I ended up deciding to mimic the print of the fabric in a larger scale, just outlining a cut out in the same shape as the print in the fabric.
Here is how it turned out:
I am super happy with the results. It provides privacy to the bathroom while maintaining a clean aesthetic and allowing light to pour into the room.
I was also pleased that I didn’t have to cut up a bunch of small pieces! The process was SO quick, I didn’t even remember to take photos until I was practically done!
The tutorial over at 7th House is pretty easy to follow, but here are a few things I learned from doing this DIY project:
- Larger pieces = more air bubbles to avoid. Peel back the contact paper on a small section and adhere it to the window. Then, peel back the contact paper backing slowly AS you are pressing down the contact paper.
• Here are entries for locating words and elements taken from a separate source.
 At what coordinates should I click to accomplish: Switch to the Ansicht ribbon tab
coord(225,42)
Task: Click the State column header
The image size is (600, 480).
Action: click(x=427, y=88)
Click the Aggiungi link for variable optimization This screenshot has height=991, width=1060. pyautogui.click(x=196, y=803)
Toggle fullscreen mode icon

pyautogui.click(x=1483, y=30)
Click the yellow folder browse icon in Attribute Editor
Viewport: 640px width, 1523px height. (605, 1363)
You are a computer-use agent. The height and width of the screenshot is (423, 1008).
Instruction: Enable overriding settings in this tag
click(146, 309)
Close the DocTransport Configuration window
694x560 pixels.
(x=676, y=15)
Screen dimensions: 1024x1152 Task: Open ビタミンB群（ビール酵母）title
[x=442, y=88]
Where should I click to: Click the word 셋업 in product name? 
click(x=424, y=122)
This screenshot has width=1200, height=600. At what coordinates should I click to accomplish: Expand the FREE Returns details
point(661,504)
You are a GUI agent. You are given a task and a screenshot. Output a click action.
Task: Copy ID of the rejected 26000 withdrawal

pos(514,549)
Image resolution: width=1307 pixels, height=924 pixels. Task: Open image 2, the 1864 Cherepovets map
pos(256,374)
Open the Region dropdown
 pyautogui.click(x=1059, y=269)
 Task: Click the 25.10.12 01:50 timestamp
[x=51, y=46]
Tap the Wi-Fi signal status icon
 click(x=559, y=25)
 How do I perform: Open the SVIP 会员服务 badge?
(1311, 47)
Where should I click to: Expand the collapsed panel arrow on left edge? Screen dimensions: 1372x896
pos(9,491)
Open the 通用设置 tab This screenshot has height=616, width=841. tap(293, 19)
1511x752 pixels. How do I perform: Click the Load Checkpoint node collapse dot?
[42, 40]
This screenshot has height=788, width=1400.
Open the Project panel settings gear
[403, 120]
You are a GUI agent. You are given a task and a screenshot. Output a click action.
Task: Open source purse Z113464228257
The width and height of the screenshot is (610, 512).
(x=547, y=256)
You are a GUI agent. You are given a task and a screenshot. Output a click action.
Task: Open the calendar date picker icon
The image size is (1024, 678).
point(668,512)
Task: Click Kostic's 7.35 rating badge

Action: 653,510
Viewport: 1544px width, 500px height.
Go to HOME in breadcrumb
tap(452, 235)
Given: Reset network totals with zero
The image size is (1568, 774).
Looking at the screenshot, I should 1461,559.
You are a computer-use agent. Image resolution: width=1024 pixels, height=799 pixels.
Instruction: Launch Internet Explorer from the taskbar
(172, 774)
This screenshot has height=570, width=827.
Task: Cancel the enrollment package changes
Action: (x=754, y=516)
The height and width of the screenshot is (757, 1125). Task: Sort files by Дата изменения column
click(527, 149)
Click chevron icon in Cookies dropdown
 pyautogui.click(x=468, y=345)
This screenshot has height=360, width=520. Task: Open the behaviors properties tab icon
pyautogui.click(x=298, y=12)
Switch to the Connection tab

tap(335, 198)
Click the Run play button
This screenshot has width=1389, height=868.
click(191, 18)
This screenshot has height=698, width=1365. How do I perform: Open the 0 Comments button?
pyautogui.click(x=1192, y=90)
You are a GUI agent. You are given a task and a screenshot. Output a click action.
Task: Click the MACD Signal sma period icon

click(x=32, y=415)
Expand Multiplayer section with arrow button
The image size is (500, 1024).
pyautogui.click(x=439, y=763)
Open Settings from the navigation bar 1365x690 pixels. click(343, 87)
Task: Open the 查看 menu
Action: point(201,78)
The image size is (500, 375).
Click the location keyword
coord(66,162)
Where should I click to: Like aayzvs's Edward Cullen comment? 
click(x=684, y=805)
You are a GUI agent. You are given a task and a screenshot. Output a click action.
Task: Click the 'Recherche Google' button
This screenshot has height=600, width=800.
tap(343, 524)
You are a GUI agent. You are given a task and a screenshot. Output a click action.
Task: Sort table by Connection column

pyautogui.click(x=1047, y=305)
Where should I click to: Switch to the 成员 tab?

- Make sure your window is SUPER clean and your work space is super clean. Any smudges will show through the contact paper and little dust particles floating around will be your worst enemy.
- For the first window, I removed the window and with such large pieces, it seemed like more trouble than it was worth. For the second window, I installed the contact paper onto the vertical window and it seemed to work just fine (plus, I seemed to avoid as many dust particles).
Here is how to made this particular design pattern:
- Cut the contact paper to the dimensions of your window
- Draw a rectangle with a 1″ border on the backing side of the contact paper
- Draw a second rectangle with a 1/2″ border to the first rectangle
- Measure 1″ up from the outside rectangle in each corner and place a small circle object (I used circle cookie/biscuit cutters) and trace over it. Place a slightly larger (mine are about 1/2″ apart) circle object over that (centered) and trace another circle.
- Fill in the space in between the two rectangles and circles that you will cut out, so you won’t make a mistake when you are doing the cutting!
I used an X-acto knife to cut mine (on a mat cutting board, but you can cut it on some cardboard) and it was pretty quick and painless. Applying the contact paper to the window took much more time than cutting the contact paper.
The best part is, this is completely temporary, so if you decide later you want a different pattern or even if you make a mistake during the application process, you can easily peel it back and start over. And with contact paper costing under $10 a roll, this is the cheapest DIY project EVER!